The control of rat hepatocyte DNA synthesis in vitro by Kupffer cells and transformed perisinusoidal lipocytes, i.e. myofibroblast-like cells was studied. Conditioned media from Kupffer cells inhibit the replicative (hydroxyurea-sensitive) DNA synthesis dose-dependently in primary cultures of hepatocytes stimulated by epidermal growth factor (EGF). The cytokine responsible for the inhibition was identified as transforming growth factor beta (TGF-beta). After neutralization of activated TGF-beta in these media, DNA synthesis is stimulated in quiescent hepatocytes via transforming growth factor alpha (TGF-alpha) demonstrated by competitive TGF-alpha/EGF-receptor blocking on hepatocytes.

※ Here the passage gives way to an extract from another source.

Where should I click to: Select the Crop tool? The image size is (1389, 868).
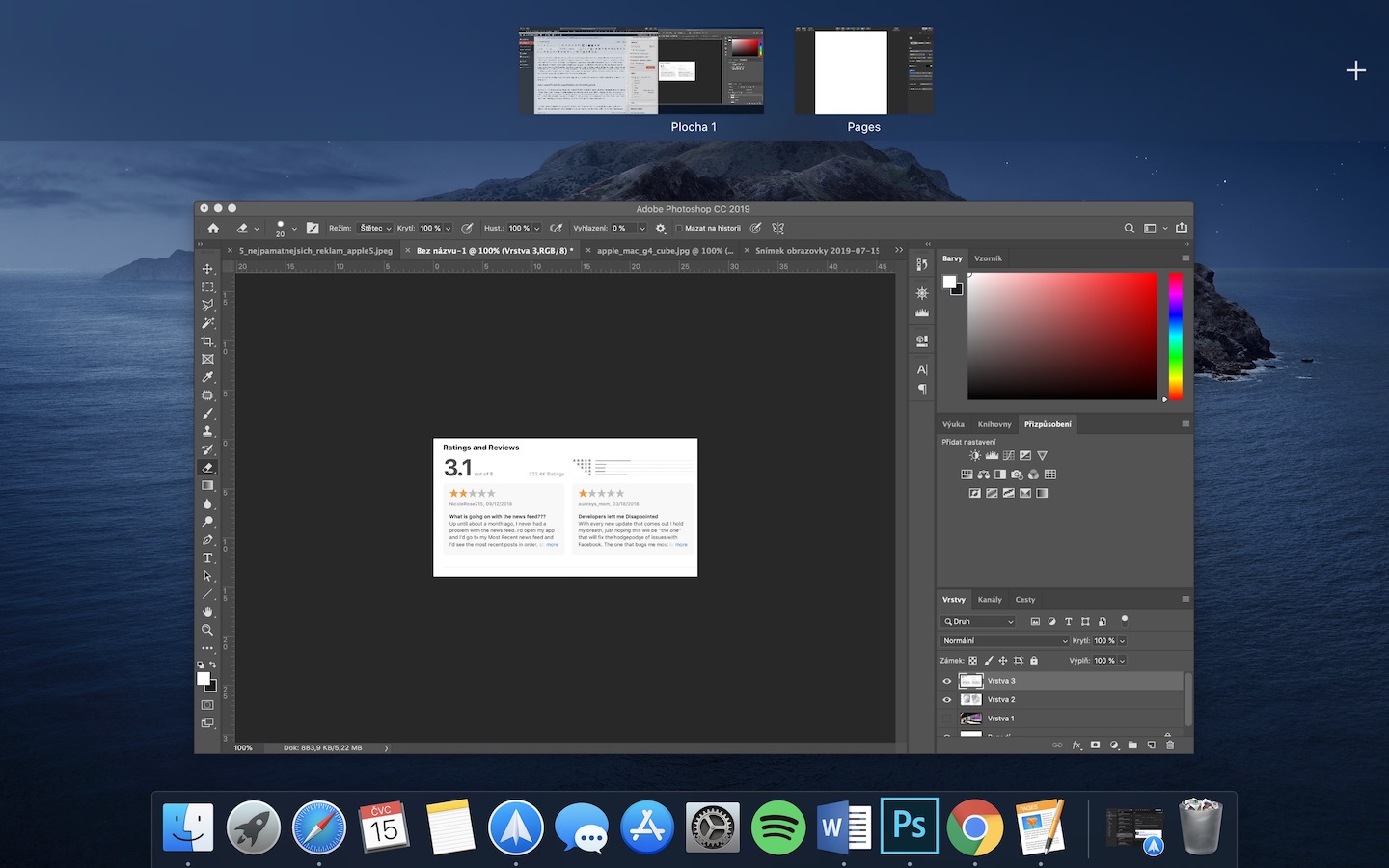(x=207, y=341)
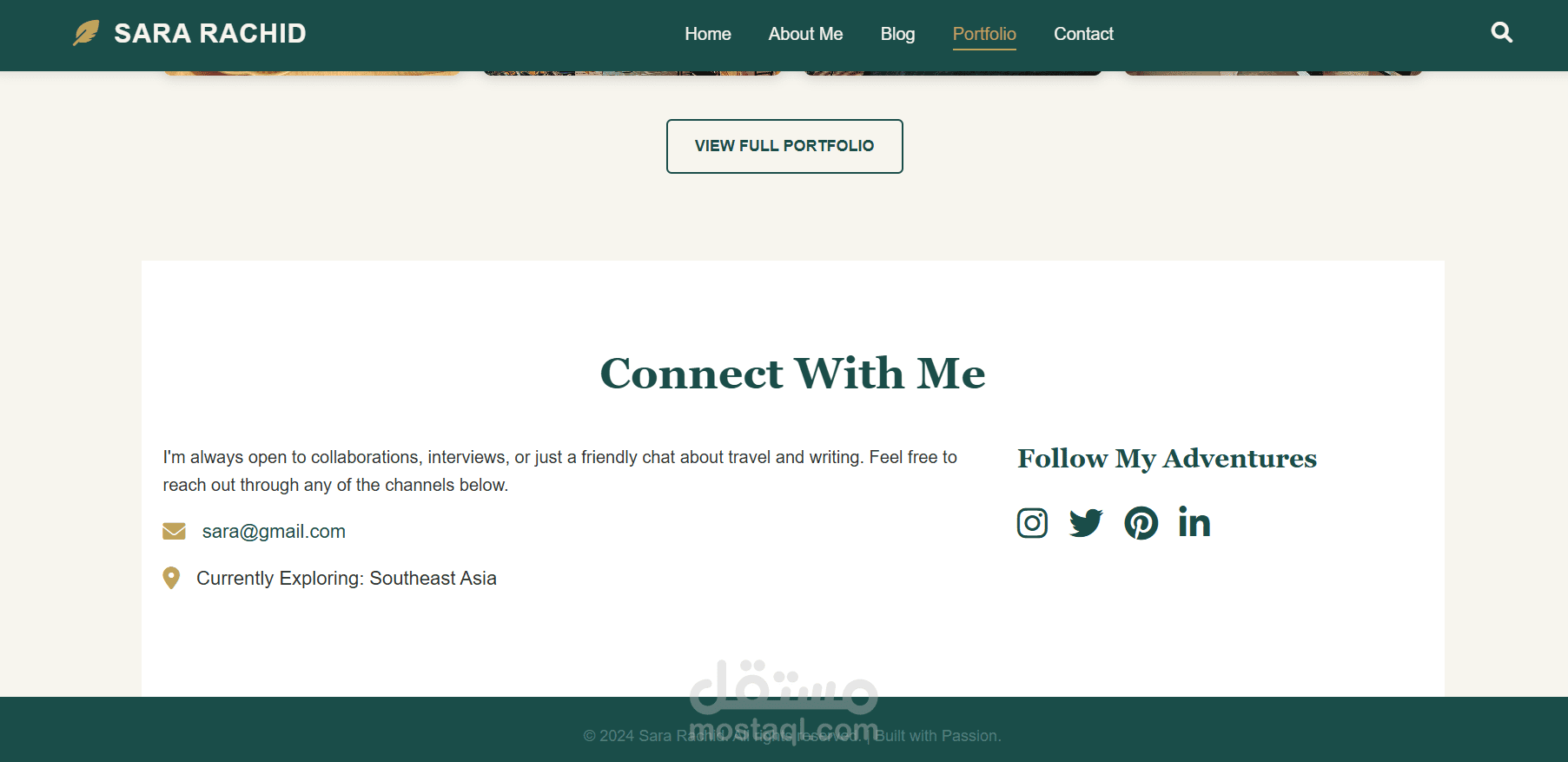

Results similar to those obtained with Kupffer cells were found with conditioned media of myofibroblast-like cells. Northern blot hybridization confirms the expression of both TGF-beta and TGF-alpha in Kupffer cells and myofibroblast-like cells, respectively. These findings support the notion that Kupffer cells and myofibroblast-like cells might regulate in both directions liver regeneration depending on the proportion of secreted TGF-alpha and TGF-beta and on the activation status of TGF-beta, of which a significant fraction is secreted in the latent form.